Ammonitico Rosso

The Ammonitico Rosso is a Mesozoic formation in Italy . The intensely red colored sediment belongs to the cephalopods - tuber limestone .

etymology

The name Ammonitico Rosso, often also known as Rosso Ammonitico among Italian geologists and stonecutters, is derived from the Italian ammonitico ( containing ammonites ) and rosso (red).

Initial description

In 1827 Tomaso Antonio Catullo first described the Rosso Ammonitico under the name Calcarie rosse ammonitiche . He was followed in 1847 by Leopoldo Pilla in a bulletin for the Société géologique de France . Only in 1956 was the Rosso Veronese Ammonitico of Giorgio Dal Piaz formalized by an entry in the stratigraphic lexicon.

introduction

Ammonito Rosso of the Upper Toarcium / Aalenium with Fe-Mn-rich phosphate skin, Alta Brianza . Polymetallic tubers when enlarged.

The Ammonitico Rosso is a facies of fine-grained, more or less clay-rich limestone and marl-like limestone, which are colored red by iron oxides (especially hematite ) and are characterized by a bulbous structure.
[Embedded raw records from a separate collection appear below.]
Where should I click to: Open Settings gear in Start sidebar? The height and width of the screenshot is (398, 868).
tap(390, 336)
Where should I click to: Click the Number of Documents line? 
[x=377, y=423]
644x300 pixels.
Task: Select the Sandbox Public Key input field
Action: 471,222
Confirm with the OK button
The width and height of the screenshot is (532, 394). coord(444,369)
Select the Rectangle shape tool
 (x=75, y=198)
The colors range from dark red to pink and purple to green. The tubers are lighter and more calcareous than the surrounding, dark-colored, marly-clayey matrix and show clear outlines. They are generally irregular in shape and flattened and elongated in the layering plane.
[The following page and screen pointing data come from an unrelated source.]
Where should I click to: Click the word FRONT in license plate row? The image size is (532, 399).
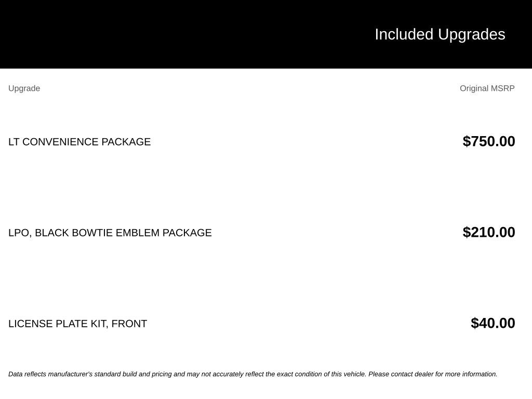pos(129,324)
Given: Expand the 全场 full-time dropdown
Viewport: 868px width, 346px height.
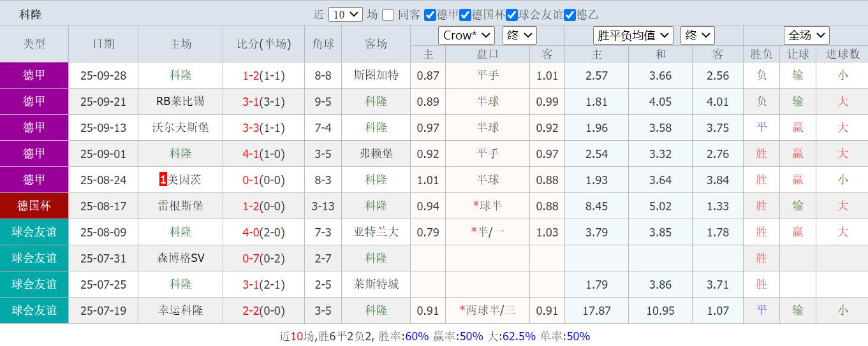Looking at the screenshot, I should click(806, 35).
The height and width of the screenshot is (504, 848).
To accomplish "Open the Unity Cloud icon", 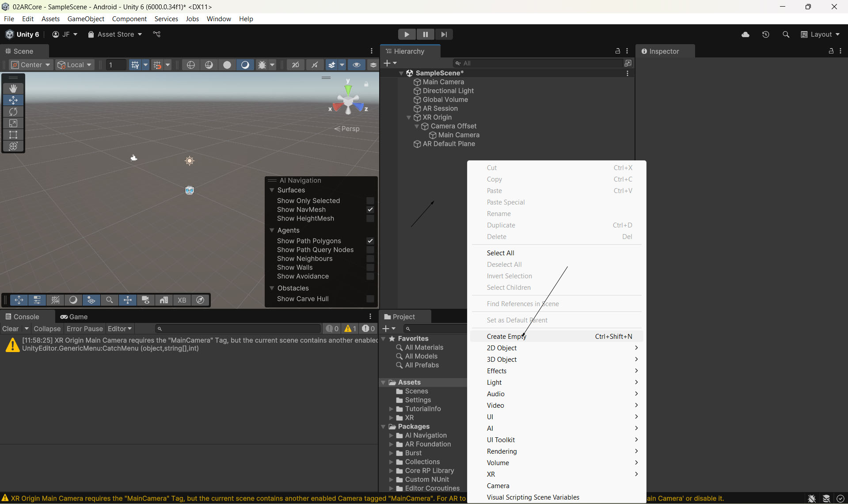I will click(x=745, y=34).
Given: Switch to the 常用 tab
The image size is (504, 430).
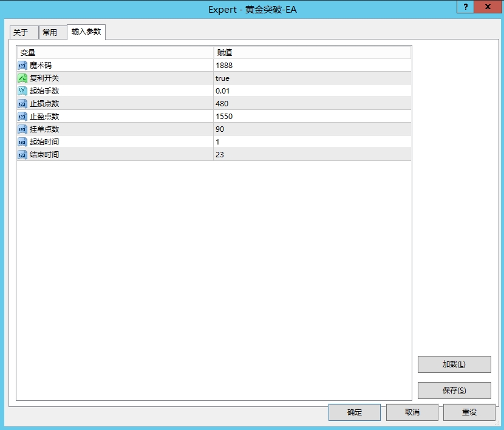Looking at the screenshot, I should (50, 33).
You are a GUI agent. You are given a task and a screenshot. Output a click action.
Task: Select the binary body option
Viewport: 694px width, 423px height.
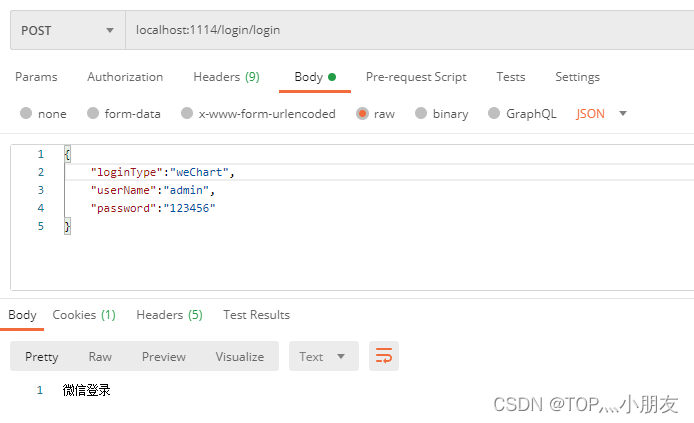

Within the sediment many hardened layers are present, so-called hard bottom ( English hard grounds ) that by a fine, iron / magnesium-rich phosphate skin are covered. Between the individual layers, there can be a rapid change of fauna in the fossils involved . In addition, bioturbation can be observed in many horizons . The determination of the ammonites in reduced sediment parts was able to prove their affiliation to different biozones and thus show a clear condensation of these lithofacies.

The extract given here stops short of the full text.